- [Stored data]
=== Section Start ===

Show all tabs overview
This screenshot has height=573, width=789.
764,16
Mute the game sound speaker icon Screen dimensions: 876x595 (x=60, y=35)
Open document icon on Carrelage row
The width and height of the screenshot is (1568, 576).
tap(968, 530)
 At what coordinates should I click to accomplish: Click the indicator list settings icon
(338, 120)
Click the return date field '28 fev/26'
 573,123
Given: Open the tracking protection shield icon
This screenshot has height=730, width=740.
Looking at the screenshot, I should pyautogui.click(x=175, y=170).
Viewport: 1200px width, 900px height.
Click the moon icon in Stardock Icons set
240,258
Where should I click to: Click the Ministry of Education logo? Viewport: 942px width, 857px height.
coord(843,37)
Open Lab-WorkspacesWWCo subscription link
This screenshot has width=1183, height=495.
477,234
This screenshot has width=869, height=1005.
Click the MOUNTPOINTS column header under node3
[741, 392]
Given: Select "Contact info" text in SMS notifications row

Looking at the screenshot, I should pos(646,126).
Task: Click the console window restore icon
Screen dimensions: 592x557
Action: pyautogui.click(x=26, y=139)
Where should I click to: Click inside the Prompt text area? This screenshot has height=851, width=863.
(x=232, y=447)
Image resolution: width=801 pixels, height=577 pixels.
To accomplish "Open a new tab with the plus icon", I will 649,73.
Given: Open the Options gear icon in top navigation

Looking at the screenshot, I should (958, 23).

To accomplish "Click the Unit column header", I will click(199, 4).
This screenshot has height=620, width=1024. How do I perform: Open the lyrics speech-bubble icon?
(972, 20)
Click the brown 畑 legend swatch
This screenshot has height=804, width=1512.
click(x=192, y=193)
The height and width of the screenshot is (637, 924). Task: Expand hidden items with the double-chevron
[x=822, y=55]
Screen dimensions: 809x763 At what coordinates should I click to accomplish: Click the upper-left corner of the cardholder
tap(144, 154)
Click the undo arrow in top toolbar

=== Section End ===

- [ASSIGNMENT]
Which lines of the data contain the word "will"? Copy each one.

- [THE ANSWER]
To accomplish "Open a new tab with the plus icon", I will 649,73.
To accomplish "Click the Unit column header", I will click(199, 4).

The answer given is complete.